## TASK OBJECTIVE
In the records that follow, find the line with "You are a computer-use agent. 1200x630"; from there, retype every line exactly through the line with "You are a computer-use agent. The", which also belongs to the answer.

## Stored data entries
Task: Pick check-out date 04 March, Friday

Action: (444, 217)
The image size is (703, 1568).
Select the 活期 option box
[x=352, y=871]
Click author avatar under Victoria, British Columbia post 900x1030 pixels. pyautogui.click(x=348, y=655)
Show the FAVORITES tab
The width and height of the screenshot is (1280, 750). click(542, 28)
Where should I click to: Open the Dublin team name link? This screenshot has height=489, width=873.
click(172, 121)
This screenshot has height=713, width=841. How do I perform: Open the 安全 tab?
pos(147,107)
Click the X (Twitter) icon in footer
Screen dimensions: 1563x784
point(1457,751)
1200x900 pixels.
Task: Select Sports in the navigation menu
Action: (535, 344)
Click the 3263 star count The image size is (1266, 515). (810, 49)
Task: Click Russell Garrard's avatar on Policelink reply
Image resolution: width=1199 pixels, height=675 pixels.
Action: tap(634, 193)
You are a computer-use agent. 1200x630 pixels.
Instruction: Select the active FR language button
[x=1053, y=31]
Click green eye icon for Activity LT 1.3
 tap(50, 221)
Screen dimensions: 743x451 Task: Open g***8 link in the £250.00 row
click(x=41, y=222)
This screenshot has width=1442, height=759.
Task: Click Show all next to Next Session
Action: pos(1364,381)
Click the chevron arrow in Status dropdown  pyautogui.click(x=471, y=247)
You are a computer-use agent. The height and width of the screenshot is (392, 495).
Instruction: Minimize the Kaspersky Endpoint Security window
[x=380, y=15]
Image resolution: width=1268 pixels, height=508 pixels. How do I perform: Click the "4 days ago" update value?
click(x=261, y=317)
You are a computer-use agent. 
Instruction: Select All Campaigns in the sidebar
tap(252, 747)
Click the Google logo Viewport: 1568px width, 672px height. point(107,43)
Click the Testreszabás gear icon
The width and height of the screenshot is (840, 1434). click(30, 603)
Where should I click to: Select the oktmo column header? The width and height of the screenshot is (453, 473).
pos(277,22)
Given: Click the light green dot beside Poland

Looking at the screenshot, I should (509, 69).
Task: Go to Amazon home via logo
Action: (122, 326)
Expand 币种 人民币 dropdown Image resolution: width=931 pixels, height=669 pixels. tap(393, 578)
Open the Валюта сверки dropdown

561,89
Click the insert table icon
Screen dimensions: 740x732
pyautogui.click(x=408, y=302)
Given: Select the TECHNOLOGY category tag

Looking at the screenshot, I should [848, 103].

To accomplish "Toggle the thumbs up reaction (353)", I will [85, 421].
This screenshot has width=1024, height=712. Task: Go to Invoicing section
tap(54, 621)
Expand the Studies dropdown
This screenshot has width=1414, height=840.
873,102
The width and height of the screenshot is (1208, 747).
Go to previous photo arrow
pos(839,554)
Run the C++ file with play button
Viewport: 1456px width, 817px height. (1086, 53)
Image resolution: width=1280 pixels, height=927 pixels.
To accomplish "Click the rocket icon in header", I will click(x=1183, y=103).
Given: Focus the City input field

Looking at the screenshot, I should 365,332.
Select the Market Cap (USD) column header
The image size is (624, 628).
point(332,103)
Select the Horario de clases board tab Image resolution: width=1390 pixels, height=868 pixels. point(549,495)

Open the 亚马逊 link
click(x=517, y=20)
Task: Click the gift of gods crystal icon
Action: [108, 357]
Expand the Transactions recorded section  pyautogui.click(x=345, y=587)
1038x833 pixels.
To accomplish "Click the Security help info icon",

## EXERCISE SOLUTION
You are a computer-use agent. 1200x630 pixels.
Instruction: Select the active FR language button
[x=1053, y=31]
Click green eye icon for Activity LT 1.3
 tap(50, 221)
Screen dimensions: 743x451 Task: Open g***8 link in the £250.00 row
click(x=41, y=222)
This screenshot has width=1442, height=759.
Task: Click Show all next to Next Session
Action: pos(1364,381)
Click the chevron arrow in Status dropdown  pyautogui.click(x=471, y=247)
You are a computer-use agent. The height and width of the screenshot is (392, 495).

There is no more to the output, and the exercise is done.